HOW TO COMPLETE THIS TASK - From the entries below, please output exactly the lines starting at the one containing "This screenshot has height=812, width=1510." and ending at the one containing "Given: Click the Faux Bold style icon", both included.

(Saved data entries)
↓

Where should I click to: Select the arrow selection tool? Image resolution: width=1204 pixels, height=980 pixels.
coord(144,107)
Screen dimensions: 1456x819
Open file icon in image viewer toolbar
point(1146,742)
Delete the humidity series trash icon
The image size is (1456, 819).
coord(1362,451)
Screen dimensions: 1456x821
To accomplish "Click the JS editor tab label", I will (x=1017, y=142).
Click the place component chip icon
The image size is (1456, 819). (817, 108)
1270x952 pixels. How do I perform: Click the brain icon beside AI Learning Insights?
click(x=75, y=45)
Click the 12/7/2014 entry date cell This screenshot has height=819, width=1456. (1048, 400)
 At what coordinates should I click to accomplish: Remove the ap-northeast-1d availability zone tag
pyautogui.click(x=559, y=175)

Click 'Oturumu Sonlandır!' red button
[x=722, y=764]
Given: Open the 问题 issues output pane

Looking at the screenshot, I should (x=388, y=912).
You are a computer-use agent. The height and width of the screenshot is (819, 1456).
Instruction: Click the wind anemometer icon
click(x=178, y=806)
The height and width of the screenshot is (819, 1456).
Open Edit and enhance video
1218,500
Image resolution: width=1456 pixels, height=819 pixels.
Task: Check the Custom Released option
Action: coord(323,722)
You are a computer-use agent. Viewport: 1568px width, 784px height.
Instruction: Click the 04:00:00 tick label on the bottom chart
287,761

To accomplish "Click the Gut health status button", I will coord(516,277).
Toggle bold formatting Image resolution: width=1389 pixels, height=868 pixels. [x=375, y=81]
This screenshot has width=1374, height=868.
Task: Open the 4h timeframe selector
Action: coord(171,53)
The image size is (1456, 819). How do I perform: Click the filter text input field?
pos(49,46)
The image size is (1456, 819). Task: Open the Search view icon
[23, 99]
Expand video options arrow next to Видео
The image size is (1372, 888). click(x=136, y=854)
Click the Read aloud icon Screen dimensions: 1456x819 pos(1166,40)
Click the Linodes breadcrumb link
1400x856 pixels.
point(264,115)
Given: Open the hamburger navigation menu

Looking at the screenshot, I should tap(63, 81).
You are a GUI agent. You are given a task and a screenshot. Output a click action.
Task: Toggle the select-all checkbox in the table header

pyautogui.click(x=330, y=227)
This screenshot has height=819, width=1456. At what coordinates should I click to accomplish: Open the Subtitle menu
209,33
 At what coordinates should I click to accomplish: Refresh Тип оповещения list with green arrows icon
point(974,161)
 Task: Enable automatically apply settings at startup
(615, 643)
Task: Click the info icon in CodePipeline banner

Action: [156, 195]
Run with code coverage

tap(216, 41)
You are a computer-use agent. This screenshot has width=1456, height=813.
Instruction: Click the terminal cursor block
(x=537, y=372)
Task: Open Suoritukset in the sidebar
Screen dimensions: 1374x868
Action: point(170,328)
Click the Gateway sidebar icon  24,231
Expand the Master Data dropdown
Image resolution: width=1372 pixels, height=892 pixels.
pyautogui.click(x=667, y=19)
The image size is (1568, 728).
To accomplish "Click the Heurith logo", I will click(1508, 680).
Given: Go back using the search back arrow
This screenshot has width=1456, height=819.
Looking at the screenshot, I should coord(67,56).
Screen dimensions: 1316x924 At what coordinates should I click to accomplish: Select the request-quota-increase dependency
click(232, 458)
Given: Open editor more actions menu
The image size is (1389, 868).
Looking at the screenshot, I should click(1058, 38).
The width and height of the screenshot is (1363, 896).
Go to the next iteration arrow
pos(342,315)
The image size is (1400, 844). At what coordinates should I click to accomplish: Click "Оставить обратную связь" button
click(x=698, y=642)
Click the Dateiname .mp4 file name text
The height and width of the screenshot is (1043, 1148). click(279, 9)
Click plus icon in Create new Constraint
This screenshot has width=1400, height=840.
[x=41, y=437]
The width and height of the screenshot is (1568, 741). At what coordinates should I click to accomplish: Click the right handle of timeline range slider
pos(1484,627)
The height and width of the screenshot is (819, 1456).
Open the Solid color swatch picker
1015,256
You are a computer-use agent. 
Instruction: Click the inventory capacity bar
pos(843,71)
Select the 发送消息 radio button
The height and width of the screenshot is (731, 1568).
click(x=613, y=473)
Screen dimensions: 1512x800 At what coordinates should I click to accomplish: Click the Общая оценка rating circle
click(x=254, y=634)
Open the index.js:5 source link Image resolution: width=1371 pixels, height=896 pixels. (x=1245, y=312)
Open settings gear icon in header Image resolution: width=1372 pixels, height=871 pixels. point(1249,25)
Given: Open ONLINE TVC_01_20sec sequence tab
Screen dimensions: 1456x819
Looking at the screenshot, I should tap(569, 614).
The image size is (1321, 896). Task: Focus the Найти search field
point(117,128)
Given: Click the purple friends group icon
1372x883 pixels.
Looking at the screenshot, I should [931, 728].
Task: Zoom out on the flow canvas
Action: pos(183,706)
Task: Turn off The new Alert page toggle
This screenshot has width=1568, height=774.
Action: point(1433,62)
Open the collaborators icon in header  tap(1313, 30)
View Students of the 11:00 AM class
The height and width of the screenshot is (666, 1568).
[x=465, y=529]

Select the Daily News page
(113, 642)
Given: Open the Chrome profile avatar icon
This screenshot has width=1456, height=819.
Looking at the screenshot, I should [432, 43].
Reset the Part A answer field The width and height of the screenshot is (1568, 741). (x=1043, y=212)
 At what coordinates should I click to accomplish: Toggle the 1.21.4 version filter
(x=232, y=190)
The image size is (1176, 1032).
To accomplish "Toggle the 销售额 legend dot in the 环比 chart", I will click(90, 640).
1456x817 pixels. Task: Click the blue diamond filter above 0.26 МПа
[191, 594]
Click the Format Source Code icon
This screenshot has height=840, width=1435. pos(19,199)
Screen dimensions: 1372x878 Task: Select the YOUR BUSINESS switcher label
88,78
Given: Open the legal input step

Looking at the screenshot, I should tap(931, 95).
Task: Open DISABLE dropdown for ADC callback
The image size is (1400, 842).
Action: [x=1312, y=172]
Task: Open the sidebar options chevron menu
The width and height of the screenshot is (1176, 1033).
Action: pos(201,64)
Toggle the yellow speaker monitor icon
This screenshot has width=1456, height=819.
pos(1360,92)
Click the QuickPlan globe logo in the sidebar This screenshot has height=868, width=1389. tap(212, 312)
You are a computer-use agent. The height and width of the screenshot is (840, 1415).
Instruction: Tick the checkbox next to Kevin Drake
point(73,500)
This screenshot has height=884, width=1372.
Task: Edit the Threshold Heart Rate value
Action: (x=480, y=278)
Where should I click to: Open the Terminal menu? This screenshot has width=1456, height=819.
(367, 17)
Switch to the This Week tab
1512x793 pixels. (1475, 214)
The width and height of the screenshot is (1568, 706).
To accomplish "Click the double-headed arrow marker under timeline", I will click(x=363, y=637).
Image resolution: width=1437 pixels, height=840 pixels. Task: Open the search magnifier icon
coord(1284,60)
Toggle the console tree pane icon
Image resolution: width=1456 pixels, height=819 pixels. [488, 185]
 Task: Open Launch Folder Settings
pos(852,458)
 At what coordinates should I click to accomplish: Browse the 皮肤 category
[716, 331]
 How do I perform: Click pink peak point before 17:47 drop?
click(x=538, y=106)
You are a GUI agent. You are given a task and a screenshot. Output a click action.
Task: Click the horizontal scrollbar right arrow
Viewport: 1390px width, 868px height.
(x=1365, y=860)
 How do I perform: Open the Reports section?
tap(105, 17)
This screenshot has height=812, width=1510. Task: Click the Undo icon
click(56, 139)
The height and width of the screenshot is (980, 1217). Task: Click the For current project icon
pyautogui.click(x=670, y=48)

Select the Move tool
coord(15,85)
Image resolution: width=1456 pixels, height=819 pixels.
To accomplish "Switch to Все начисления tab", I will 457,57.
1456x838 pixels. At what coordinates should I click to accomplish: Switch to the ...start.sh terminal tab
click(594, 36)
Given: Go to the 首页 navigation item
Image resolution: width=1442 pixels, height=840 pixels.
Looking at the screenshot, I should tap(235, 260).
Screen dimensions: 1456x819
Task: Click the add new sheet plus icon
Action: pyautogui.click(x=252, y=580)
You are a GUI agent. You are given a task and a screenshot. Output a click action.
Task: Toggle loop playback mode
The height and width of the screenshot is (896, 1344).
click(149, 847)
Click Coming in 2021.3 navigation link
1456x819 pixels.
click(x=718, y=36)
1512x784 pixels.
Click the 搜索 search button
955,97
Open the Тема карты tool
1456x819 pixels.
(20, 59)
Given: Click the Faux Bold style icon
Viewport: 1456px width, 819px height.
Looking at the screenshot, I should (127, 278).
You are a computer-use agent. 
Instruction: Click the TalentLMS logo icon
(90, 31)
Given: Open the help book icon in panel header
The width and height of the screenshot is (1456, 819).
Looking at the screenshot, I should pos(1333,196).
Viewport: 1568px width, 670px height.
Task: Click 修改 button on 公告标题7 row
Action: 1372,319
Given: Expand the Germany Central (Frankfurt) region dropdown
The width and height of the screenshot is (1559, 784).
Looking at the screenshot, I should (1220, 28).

↑

SOLUTION TO THE EXERCISE -
This screenshot has height=812, width=1510. Task: Click the Undo icon
click(56, 139)
The height and width of the screenshot is (980, 1217). Task: Click the For current project icon
pyautogui.click(x=670, y=48)

Select the Move tool
coord(15,85)
Image resolution: width=1456 pixels, height=819 pixels.
To accomplish "Switch to Все начисления tab", I will 457,57.
1456x838 pixels. At what coordinates should I click to accomplish: Switch to the ...start.sh terminal tab
click(594, 36)
Given: Go to the 首页 navigation item
Image resolution: width=1442 pixels, height=840 pixels.
Looking at the screenshot, I should tap(235, 260).
Screen dimensions: 1456x819
Task: Click the add new sheet plus icon
Action: pyautogui.click(x=252, y=580)
You are a GUI agent. You are given a task and a screenshot. Output a click action.
Task: Toggle loop playback mode
The height and width of the screenshot is (896, 1344).
click(149, 847)
Click Coming in 2021.3 navigation link
1456x819 pixels.
click(x=718, y=36)
1512x784 pixels.
Click the 搜索 search button
955,97
Open the Тема карты tool
1456x819 pixels.
(20, 59)
Given: Click the Faux Bold style icon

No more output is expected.